- _What you have to do_
Go to the line below containing "Where should I click to: Expand" and print exactly from there through the line containing "Task: Open source", both included. Print nothing else.
*** Opening of Information shown ***
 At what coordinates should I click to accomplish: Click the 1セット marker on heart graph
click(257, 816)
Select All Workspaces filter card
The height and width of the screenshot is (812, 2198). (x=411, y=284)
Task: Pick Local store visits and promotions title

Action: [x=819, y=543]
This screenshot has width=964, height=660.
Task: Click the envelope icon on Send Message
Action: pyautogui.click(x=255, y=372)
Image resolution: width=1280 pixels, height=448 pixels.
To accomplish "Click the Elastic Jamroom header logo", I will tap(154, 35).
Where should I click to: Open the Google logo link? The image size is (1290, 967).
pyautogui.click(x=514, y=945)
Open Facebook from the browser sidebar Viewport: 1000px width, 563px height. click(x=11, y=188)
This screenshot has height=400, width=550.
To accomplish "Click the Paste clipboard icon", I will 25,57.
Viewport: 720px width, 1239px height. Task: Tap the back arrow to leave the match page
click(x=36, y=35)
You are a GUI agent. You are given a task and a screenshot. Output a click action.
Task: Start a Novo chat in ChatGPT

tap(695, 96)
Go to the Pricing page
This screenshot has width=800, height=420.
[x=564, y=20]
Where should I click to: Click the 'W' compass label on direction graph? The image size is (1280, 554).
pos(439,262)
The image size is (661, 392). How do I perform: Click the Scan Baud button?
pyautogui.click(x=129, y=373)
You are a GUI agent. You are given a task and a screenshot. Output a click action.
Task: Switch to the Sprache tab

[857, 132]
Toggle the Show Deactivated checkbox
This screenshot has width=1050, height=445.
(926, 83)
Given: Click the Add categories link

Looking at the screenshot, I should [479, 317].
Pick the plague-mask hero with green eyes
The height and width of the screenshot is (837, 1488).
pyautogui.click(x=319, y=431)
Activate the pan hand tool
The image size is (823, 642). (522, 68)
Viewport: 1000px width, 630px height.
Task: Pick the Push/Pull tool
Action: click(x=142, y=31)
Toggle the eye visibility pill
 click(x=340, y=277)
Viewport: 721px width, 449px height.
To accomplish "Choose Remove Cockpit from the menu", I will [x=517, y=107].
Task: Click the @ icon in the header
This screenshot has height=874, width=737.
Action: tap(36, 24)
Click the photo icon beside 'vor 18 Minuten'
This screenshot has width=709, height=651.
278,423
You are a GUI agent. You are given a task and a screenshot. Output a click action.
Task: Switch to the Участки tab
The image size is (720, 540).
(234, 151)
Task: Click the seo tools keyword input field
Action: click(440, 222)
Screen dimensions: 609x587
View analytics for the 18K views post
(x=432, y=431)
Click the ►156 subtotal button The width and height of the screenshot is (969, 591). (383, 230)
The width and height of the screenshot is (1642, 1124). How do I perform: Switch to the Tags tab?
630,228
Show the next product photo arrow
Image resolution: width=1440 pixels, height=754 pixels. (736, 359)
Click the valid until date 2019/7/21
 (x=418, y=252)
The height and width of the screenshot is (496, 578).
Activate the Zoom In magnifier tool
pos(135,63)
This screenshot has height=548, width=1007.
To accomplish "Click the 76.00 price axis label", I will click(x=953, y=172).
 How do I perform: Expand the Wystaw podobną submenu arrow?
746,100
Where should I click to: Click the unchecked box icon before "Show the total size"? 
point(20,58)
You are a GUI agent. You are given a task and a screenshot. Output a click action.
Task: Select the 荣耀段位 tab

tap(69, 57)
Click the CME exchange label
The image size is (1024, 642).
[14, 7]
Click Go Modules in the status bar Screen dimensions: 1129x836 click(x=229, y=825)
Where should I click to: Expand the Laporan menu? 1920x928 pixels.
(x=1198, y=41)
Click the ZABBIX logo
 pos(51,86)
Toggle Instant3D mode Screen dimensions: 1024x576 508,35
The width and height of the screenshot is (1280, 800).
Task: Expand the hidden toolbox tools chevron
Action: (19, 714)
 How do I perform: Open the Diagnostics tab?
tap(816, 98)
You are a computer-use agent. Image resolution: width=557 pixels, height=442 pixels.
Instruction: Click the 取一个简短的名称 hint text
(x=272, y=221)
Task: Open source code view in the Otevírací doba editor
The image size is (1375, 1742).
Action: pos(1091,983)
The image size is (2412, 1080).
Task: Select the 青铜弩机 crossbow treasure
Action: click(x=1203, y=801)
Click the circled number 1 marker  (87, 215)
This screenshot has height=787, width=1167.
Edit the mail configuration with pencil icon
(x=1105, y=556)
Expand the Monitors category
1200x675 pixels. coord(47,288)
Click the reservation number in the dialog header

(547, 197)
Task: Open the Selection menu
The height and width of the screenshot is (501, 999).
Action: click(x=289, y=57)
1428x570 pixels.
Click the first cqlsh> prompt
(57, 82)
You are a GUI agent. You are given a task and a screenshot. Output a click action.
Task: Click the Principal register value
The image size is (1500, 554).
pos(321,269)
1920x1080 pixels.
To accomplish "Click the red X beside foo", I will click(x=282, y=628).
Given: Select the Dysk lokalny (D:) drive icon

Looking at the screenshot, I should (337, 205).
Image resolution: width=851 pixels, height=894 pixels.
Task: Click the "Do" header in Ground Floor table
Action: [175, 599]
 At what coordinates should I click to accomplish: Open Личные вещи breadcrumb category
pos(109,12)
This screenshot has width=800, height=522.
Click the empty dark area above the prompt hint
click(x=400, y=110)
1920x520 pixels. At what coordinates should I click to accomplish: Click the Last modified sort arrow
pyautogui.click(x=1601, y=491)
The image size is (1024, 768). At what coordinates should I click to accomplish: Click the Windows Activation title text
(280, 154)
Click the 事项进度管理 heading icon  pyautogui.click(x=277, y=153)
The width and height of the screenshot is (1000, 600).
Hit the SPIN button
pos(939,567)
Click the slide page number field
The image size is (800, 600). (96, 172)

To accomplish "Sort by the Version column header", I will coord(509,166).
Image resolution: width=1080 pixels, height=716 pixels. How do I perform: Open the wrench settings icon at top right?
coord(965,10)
*** Close of Information shown ***
- _Result of the task_
Where should I click to: Expand the Laporan menu? 1920x928 pixels.
(x=1198, y=41)
Click the ZABBIX logo
 pos(51,86)
Toggle Instant3D mode Screen dimensions: 1024x576 508,35
The width and height of the screenshot is (1280, 800).
Task: Expand the hidden toolbox tools chevron
Action: (19, 714)
 How do I perform: Open the Diagnostics tab?
tap(816, 98)
You are a computer-use agent. Image resolution: width=557 pixels, height=442 pixels.
Instruction: Click the 取一个简短的名称 hint text
(x=272, y=221)
Task: Open source code view in the Otevírací doba editor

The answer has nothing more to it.